**SOURCE TEXT**
*****

United States District Court, D. Maine

September 27, 2019

MICHAEL JOURNET, Petitioner,
v.
MATTHEW MAGNUSSON, Respondent

          RECOMMENDED DECISION ON 28 U.S.C. § 2254 PETITION

          JOHN C. NIVISON U.S. MAGISTRATE JUDGE.

         In this action, Petitioner seeks relief pursuant to 28 U.S.C. § 2254. (Petition, ECF No. 1.) Petitioner argues that his state court conviction for trafficking of scheduled drugs should be vacated because the trial court improperly admitted evidence obtained after a warrantless arrest without probable cause. (Petition at 6 – 9.) The State contends that Petitioner’s claim constitutes a Fourth Amendment challenge and that Petitioner is not entitled to habeas relief on the claim. (Answer at 4, ECF No. 3.) The State, therefore, asks the Court to dismiss the matter.

         After a review of the section 2254 petition, the State’s request for dismissal, and the record, I recommend the Court grant the State’s request and dismiss the petition.

*****

**DATASET EXCERPT**
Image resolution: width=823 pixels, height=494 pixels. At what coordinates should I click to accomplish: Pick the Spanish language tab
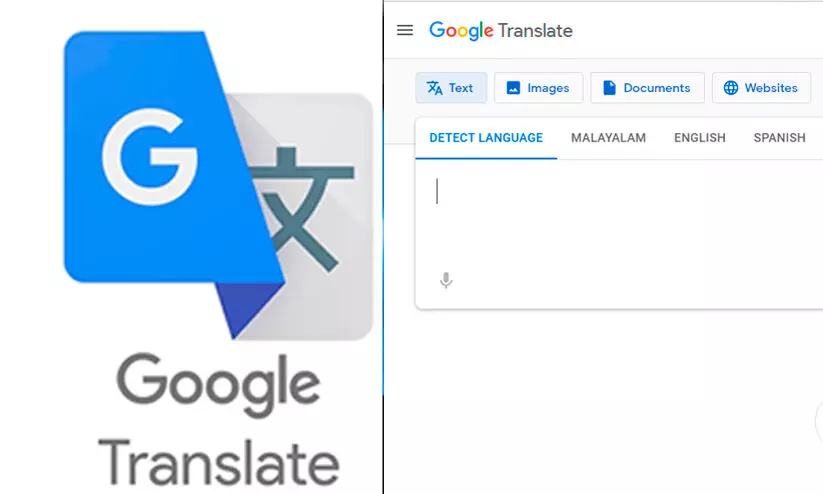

*****

**EXERCISE REQUIREMENTS**
Reproduce the passage of the court decision starting with "In this action, Petitioner" and going on through "dismiss the matter.". The listing after the court decision is separate material.

**TASK RESULT**
In this action, Petitioner seeks relief pursuant to 28 U.S.C. § 2254. (Petition, ECF No. 1.) Petitioner argues that his state court conviction for trafficking of scheduled drugs should be vacated because the trial court improperly admitted evidence obtained after a warrantless arrest without probable cause. (Petition at 6 – 9.) The State contends that Petitioner’s claim constitutes a Fourth Amendment challenge and that Petitioner is not entitled to habeas relief on the claim. (Answer at 4, ECF No. 3.) The State, therefore, asks the Court to dismiss the matter.